I’ve been visiting the small Village Hauz Khas of New Delhi, once a month to give it’s residence tree conservation tips. From one of the many New Delhi Four Star Hotels where I stay, I organize, via the Internet, group meetings through the leaders of the community. How I’ve managed to get a good showing of people, is I’ve managed to convince them that Hauz Khas is the lungs of New Delhi.
I picked Hauz Khaz, because one day, I was driving out of Hauz Khas village towards the Jaganath Temple, a regular trip I take, and I saw women crawling through the fence with firewood. Another time, I saw a group of kids, each with a bundle of twigs on their heads. This concerned me so much, I did something about it. I’ve been educating the locals that this little green patch of the deer park can not sustain the ever growing demand of it’s people and the scavenging population of the poor. Entering the forest by night to cut down young trees, leave it, then come back after a few days to pick it up when it has dried is how the poor deal with their cooking needs.

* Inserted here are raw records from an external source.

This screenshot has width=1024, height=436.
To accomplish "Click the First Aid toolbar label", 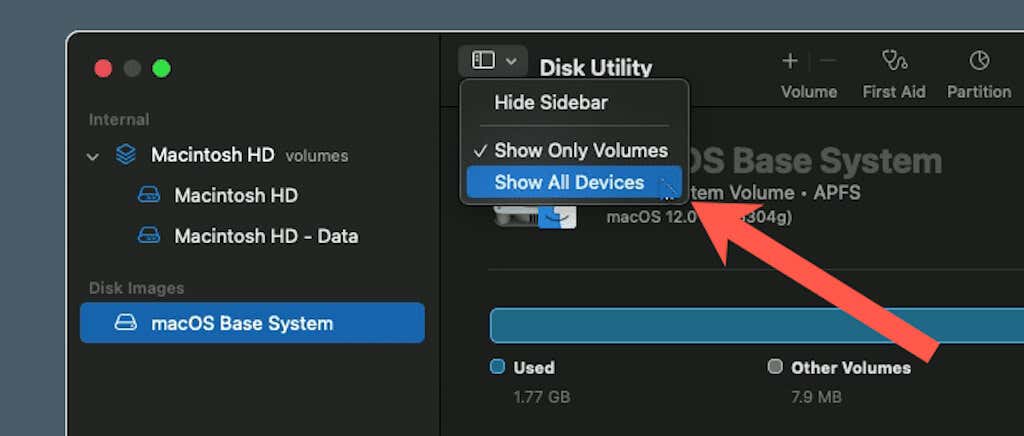I will (x=893, y=92).
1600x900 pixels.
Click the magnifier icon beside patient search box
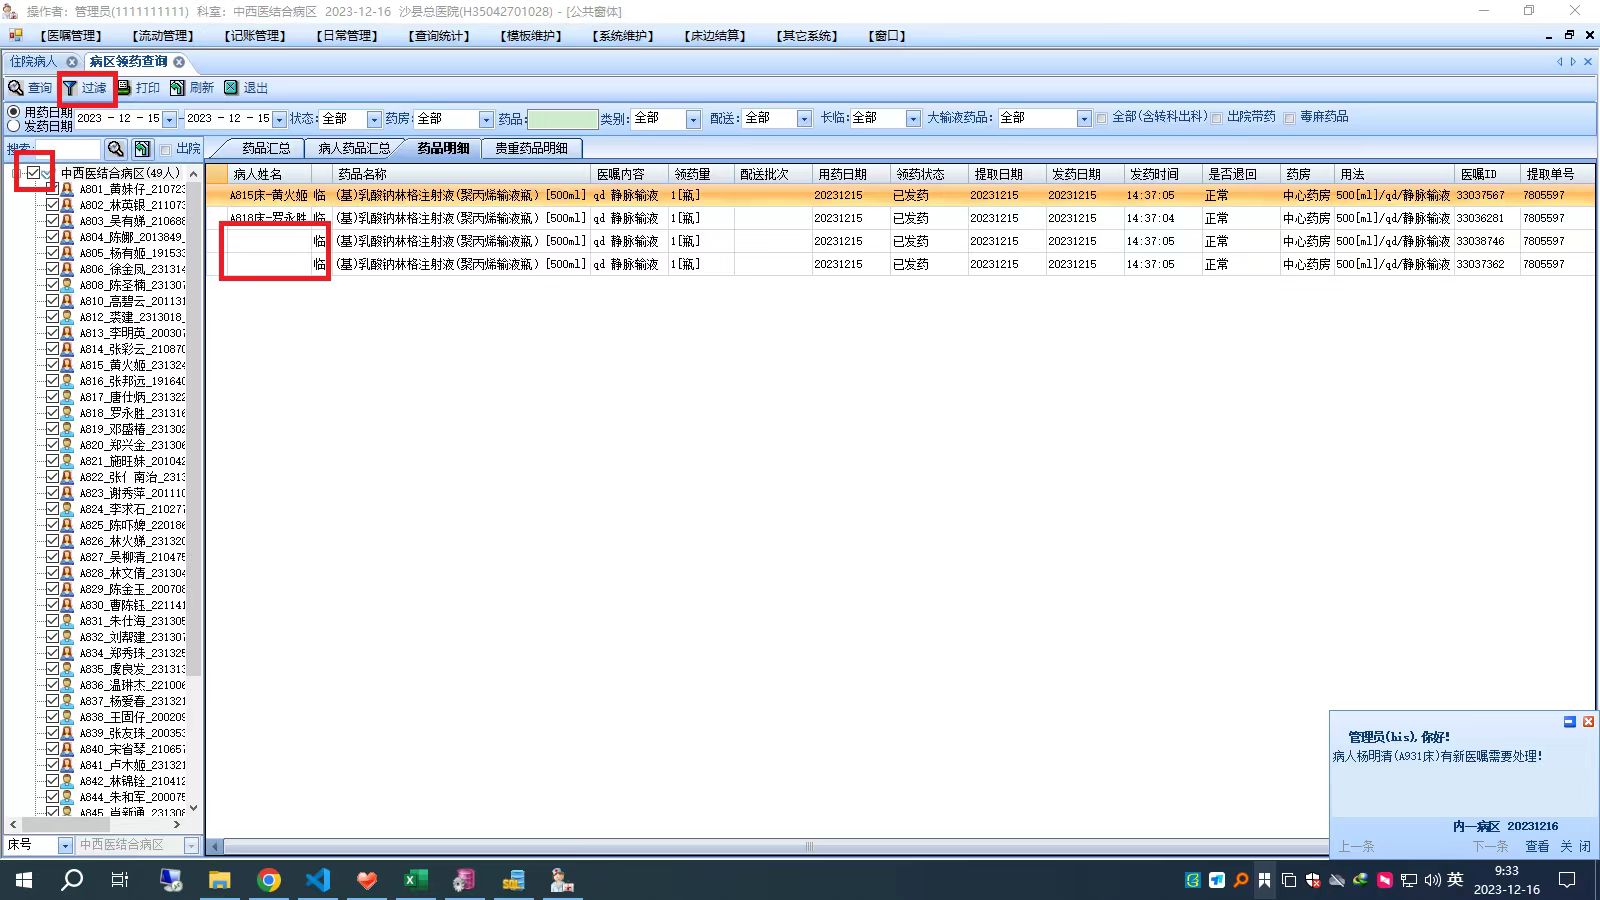(116, 149)
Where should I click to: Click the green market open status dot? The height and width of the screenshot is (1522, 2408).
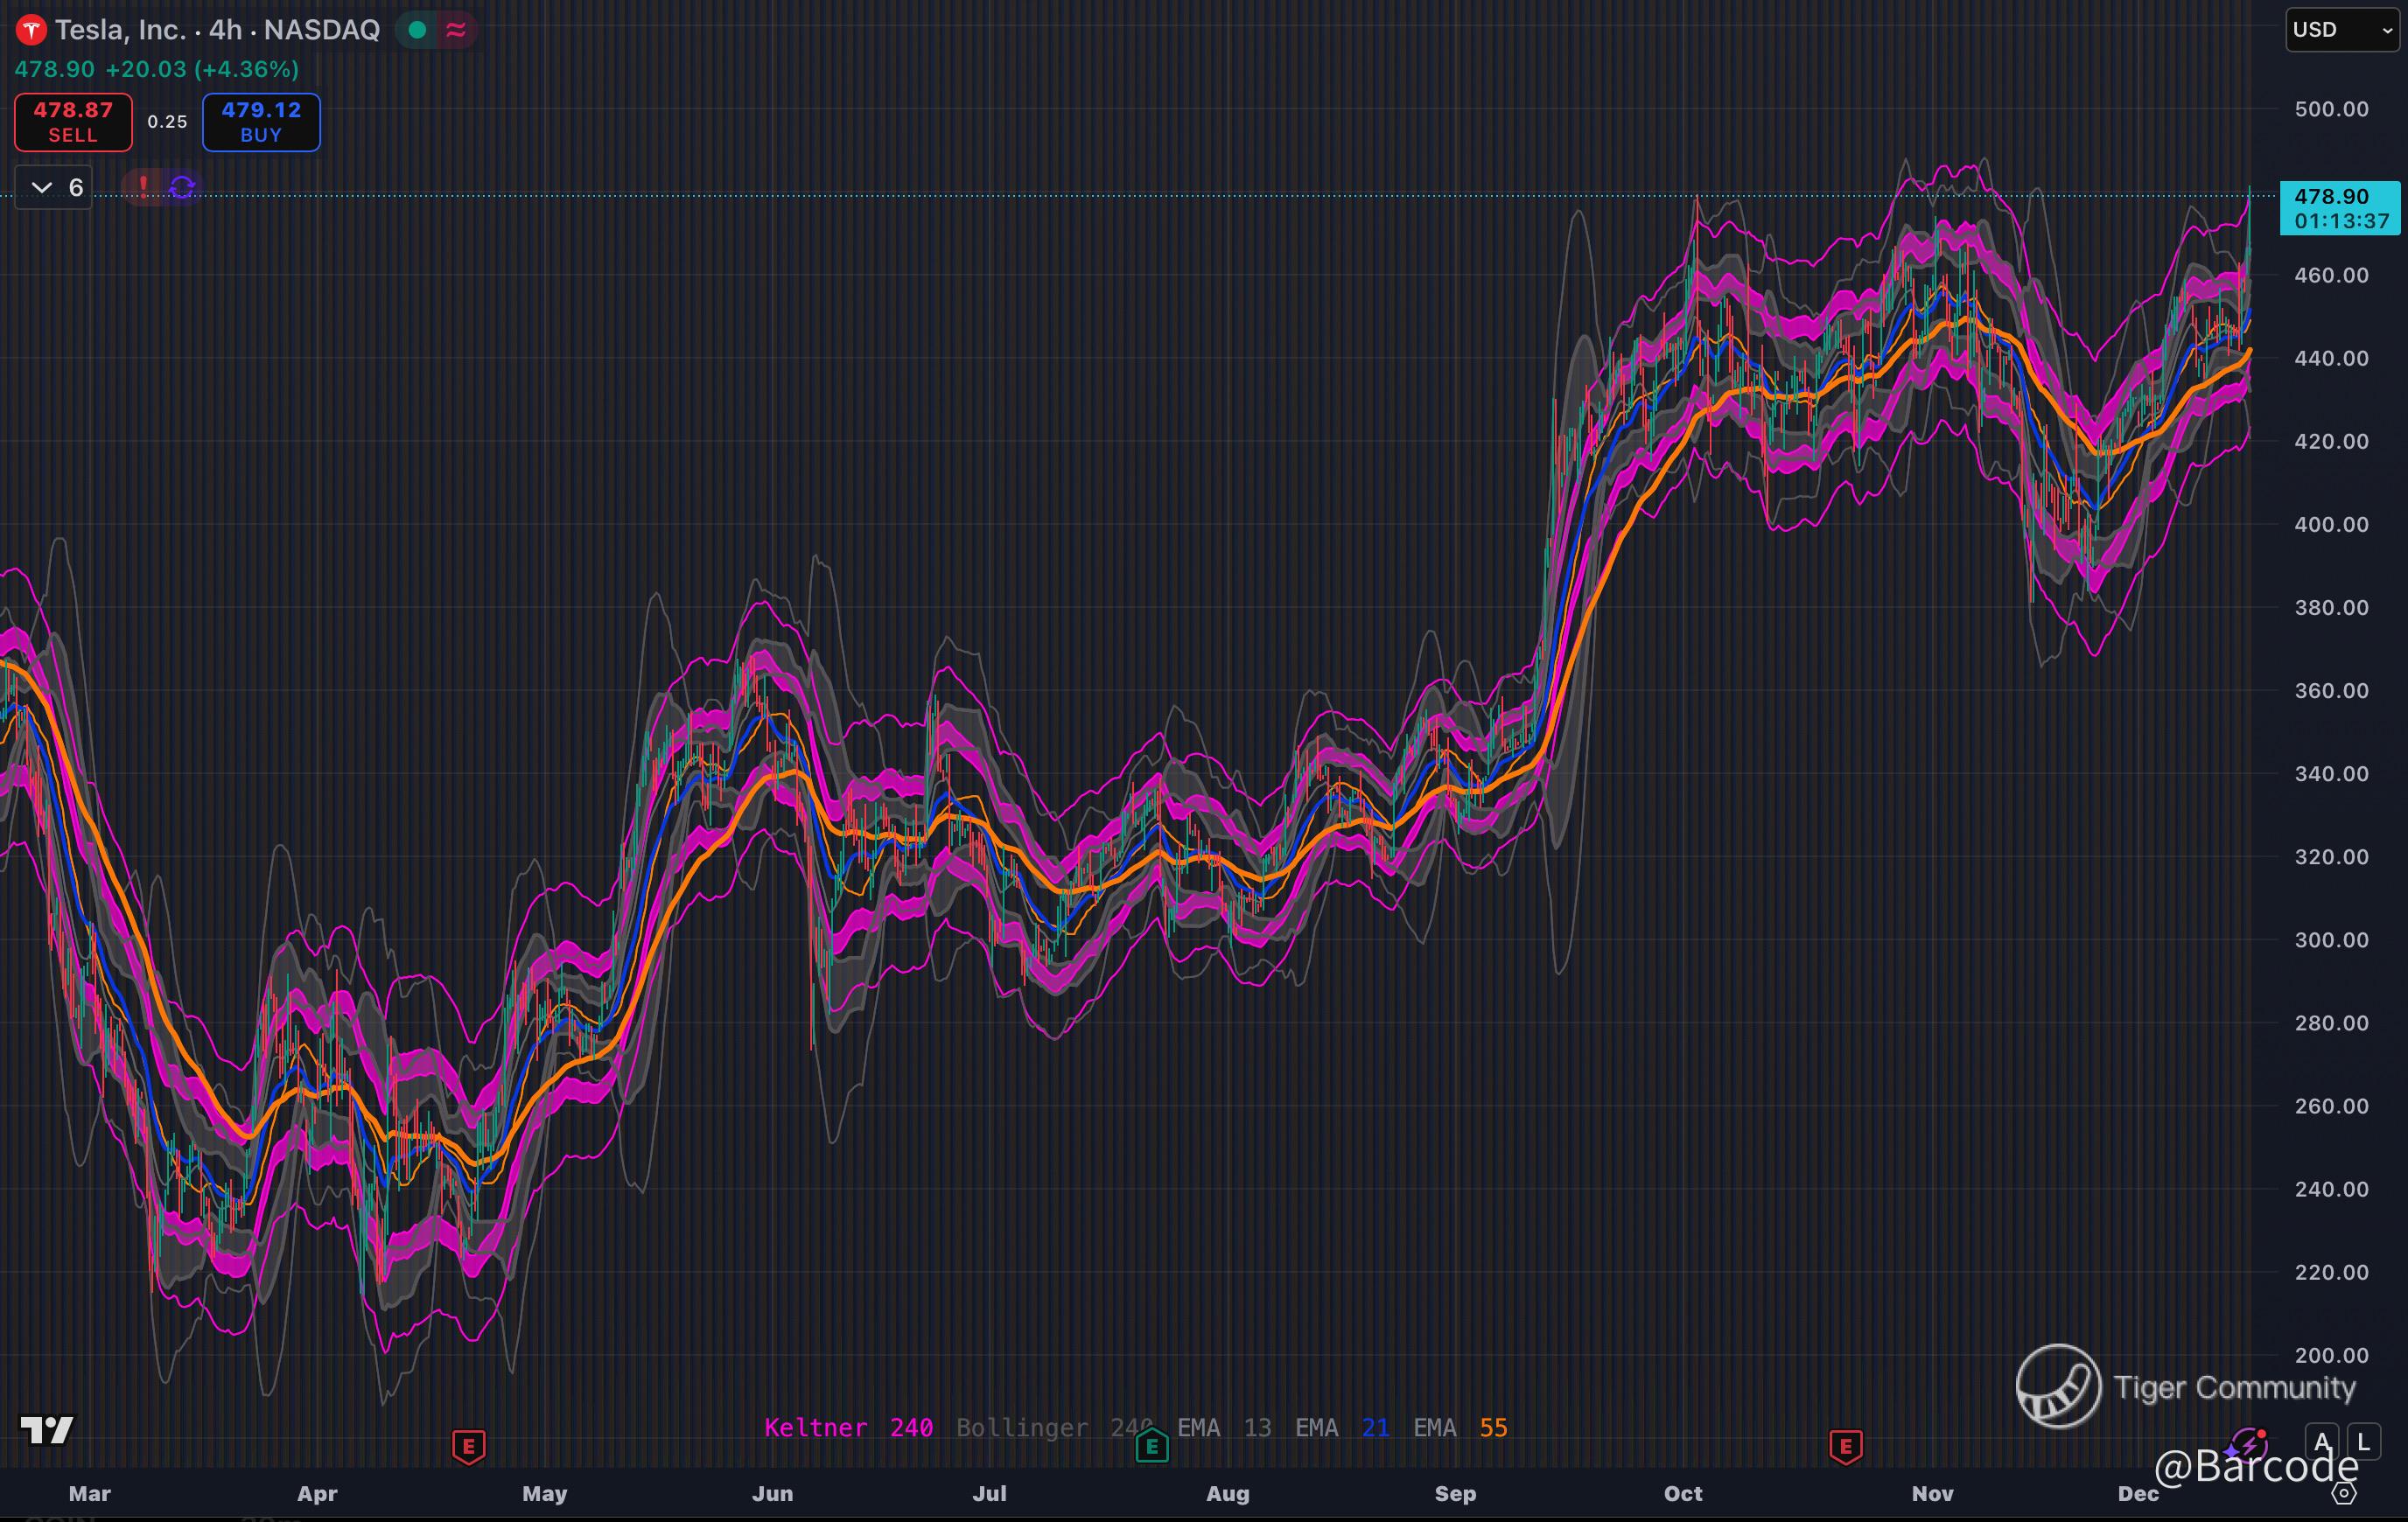point(418,30)
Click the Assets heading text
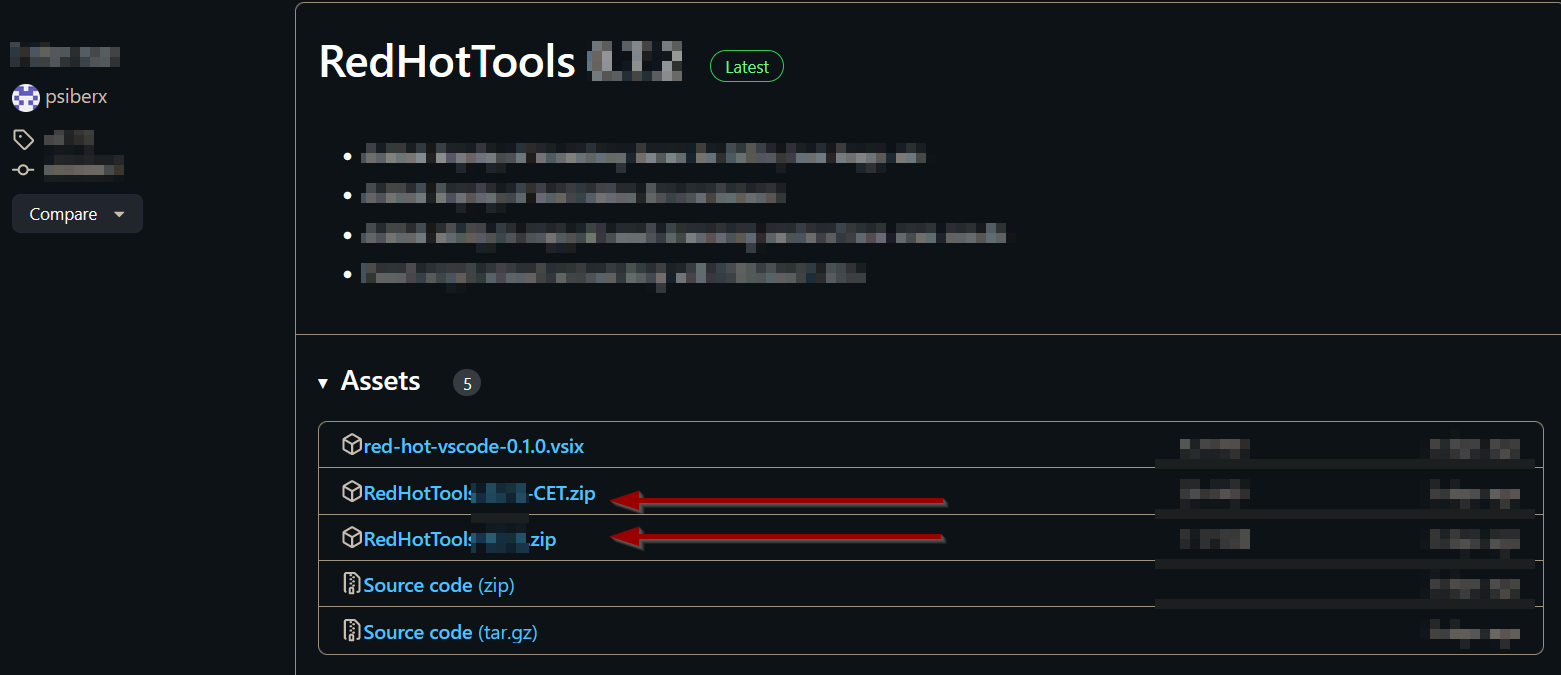The width and height of the screenshot is (1561, 675). pyautogui.click(x=380, y=381)
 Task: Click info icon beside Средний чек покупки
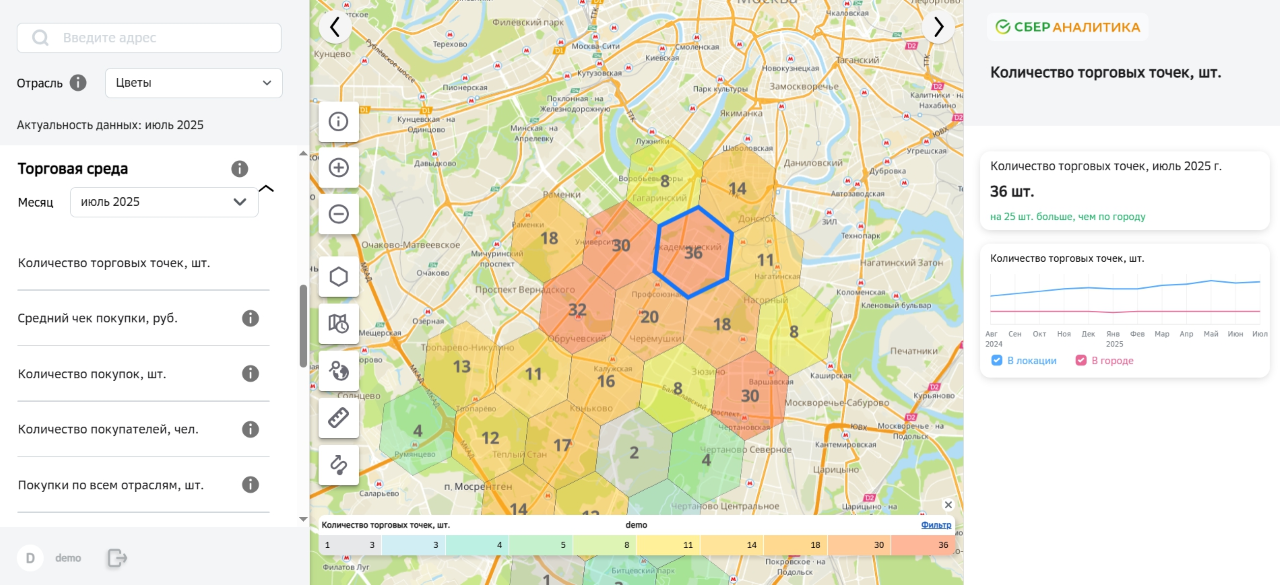250,318
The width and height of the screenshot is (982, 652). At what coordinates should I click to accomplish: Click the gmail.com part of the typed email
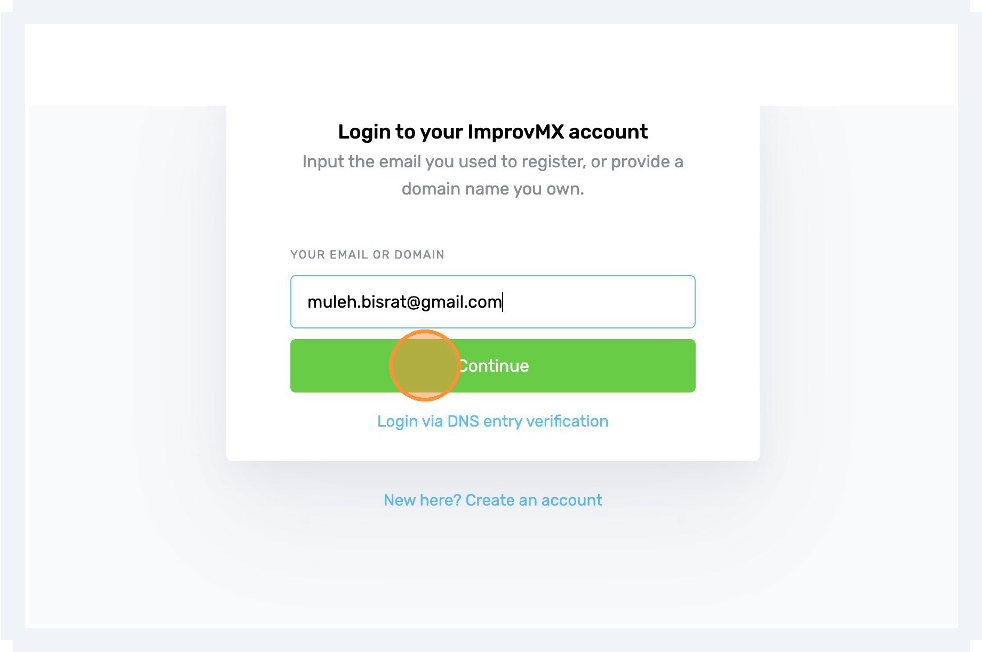(x=461, y=303)
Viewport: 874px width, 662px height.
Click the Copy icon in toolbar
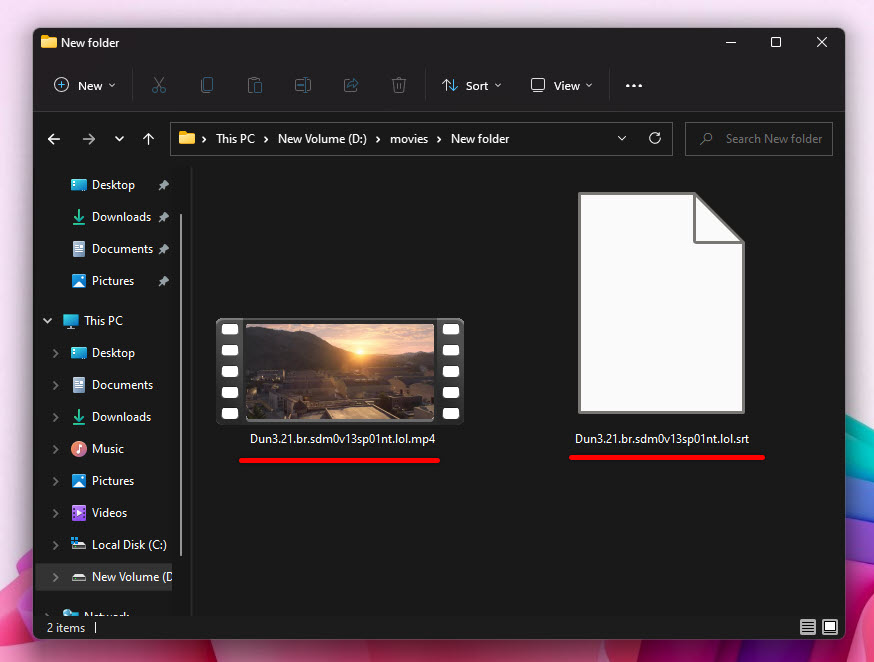tap(207, 86)
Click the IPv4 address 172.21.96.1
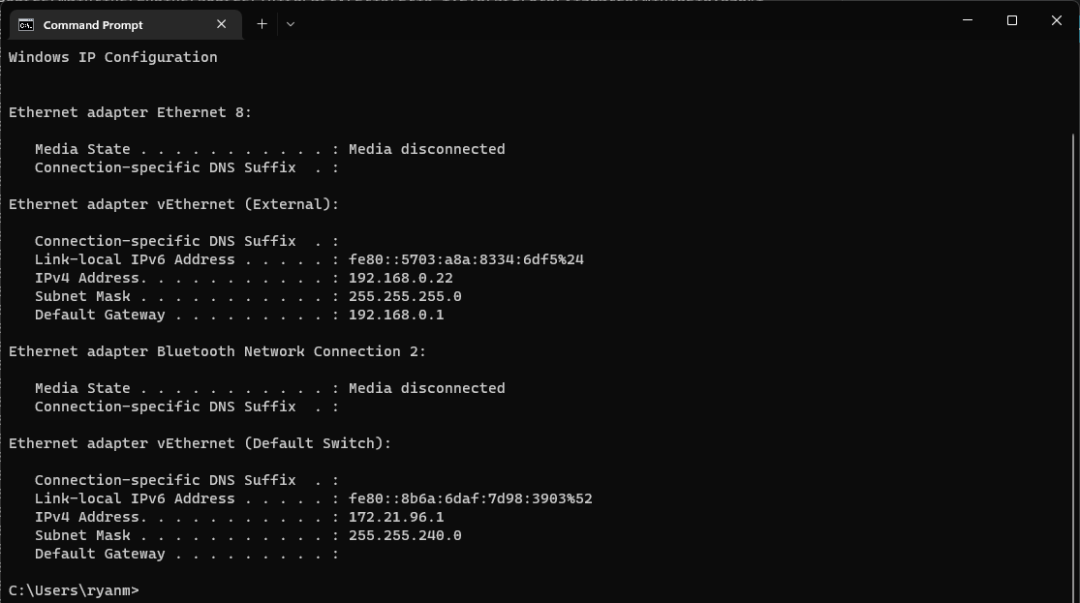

What I’ve done, is not only help them obtain other inexpensive cooking devices, ones that use kerosene, or the new solar cookers, but I’ve also educated them about ecology issues, how to limit their needs, and how if they continue with their normal practices of deforestation, then they are taking away the lungs of New Delhi. I educate them about the importance of trees, not only in our community, but for our planet. I also, at the same time, give them knowledge about their locale indigenous trees, like the Shisham, the Chinese Tallow Tree and the medicinal Neem.
Every month, I have been amazed with just how many, even though they struggle with their poverty, just how they really do care about their surroundings and want to do something to help preserve it.